# Mid-Range Semi Auto Shotguns



## RailRoadRetrievers (Feb 4, 2004)

I am in the market for a new shotgun, preferably a semiauto. I have been looking at the Mossberg 930, Stoeger M2000 and M3000 (not sure of the difference), thought about Tri-Star, or Bailkal. Any review would be great or opinions. I can't afford top of the line, even used in most cases. If I missed one or need to consider one that I didn't list throw it out there


----------



## shawninthesticks (Jun 13, 2010)

My Winchester SX3 has been a very dependable gun.it think I seen an add at one of the big retail stores for around $900 recently .I paid $1200 for it 2-3 ? years ago. I don't know about the other big named guns but it came with shims to adjust the cast and comb of the stock and was able to do it myself. The gun has never jammed on me no matter what the shell load or brand,and I haven't been easy on it by only cleaning it a couple / 4 times a season. All and all very happy with it.


----------



## Joe Dutro (Nov 20, 2007)

Remington 1187. My gun of choice. $750.


----------



## CharlieC (Jul 26, 2012)

To answer your question about TriStar, they take a bad rap on most shotgun boards, but I bought my grandson a Viper G2 Youth model in 20ga last year and it has been great.
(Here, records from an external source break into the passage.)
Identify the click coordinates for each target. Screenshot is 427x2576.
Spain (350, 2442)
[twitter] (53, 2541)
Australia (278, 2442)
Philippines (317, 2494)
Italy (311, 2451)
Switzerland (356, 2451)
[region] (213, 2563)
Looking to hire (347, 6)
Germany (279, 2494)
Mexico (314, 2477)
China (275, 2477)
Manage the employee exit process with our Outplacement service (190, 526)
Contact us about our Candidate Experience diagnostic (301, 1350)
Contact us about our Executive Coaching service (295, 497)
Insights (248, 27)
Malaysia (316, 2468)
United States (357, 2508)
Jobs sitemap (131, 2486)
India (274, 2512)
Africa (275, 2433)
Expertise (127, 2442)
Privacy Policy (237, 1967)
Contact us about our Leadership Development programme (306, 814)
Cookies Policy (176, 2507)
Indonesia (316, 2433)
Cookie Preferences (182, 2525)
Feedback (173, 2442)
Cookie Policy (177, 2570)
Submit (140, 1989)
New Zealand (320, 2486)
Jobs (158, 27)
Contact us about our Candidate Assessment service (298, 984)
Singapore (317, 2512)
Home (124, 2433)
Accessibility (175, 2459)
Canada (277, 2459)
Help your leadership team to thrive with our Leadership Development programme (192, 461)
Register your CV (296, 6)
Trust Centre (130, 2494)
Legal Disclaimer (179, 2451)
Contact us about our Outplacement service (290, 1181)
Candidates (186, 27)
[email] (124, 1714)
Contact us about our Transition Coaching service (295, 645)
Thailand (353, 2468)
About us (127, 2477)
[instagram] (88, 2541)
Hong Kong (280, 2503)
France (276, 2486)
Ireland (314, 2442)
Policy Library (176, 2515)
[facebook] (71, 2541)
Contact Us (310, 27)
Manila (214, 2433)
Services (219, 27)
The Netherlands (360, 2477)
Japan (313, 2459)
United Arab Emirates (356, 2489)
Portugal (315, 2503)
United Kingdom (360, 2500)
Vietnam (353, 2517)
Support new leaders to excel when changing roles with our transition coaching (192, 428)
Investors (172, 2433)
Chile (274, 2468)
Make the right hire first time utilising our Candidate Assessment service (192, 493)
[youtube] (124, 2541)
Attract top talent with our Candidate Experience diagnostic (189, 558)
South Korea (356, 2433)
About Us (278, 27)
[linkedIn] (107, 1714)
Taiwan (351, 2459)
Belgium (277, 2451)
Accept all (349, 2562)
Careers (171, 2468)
If you buy one just remember to break it in with three inch shells and it will operate smoothly. Now it shoots target loads and duck loads equally well. Just bought a Carlson's choke in light modified for the gun and the pattern is improved, but the factory choke was not all that bad. Not a bad gun and not a high price.


----------



## Keith Stroyan (Sep 22, 2005)

Joe Dutro said:


> Remington 1187. My gun of choice. $750.


I've had one for years. Good gun, dependable (if the gas rings are fairly clean and NOT oiled), but too heavy to upland hunt with. It's my field trial gun because of the low recoil.


----------



## bmelvin (Feb 22, 2011)

I bought the Stoeger M3500 two seasons ago after reading all the great reviews and because it was so cheap. It was all true gun has been fantastic. Have put easily a 1000 rounds through it and not one jam. I think I have cleaned it 3 times since I have had it. Once was because I dropped it off the boat into the marsh is some heavy mud. washed it off for the day and made it through the hunt no problem but when i got home i broke it down and there was still a ton of crap in the action. I was impressed how it handled the abuse. It isn't prettiest gun on the shelf and it is a little heavy but she goes bang every time, she takes everything up to 3 1/2 's and for $600 how can you complain. One note though if you decide to put the recoil weight in the stock i recommend using a little removable lock tight. Loosened up first time out but i put a drop on the stock bolt and the recoil reducer weight and she has been solid as a rock ever since.


----------



## Charles C. (Nov 5, 2004)

I've got a Weatherby semi-auto. Really nice for what I paid for it.


----------



## whiskey river (Aug 2, 2012)

bmelvin said:


> I bought the Stoeger M3500 two seasons ago after reading all the great reviews and because it was so cheap. It was all true gun has been fantastic. Have put easily a 1000 rounds through it and not one jam. I think I have cleaned it 3 times since I have had it. Once was because I dropped it off the boat into the marsh is some heavy mud. washed it off for the day and made it through the hunt no problem but when i got home i broke it down and there was still a ton of crap in the action. I was impressed how it handled the abuse. It isn't prettiest gun on the shelf and it is a little heavy but she goes bang every time, she takes everything up to 3 1/2 's and for $600 how can you complain. One note though if you decide to put the recoil weight in the stock i recommend using a little removable lock tight. Loosened up first time out but i put a drop on the stock bolt and the recoil reducer weight and she has been solid as a rock ever since.


+1 for Stoeger 35300 had a similar season last year with mine and not one hiccup.


----------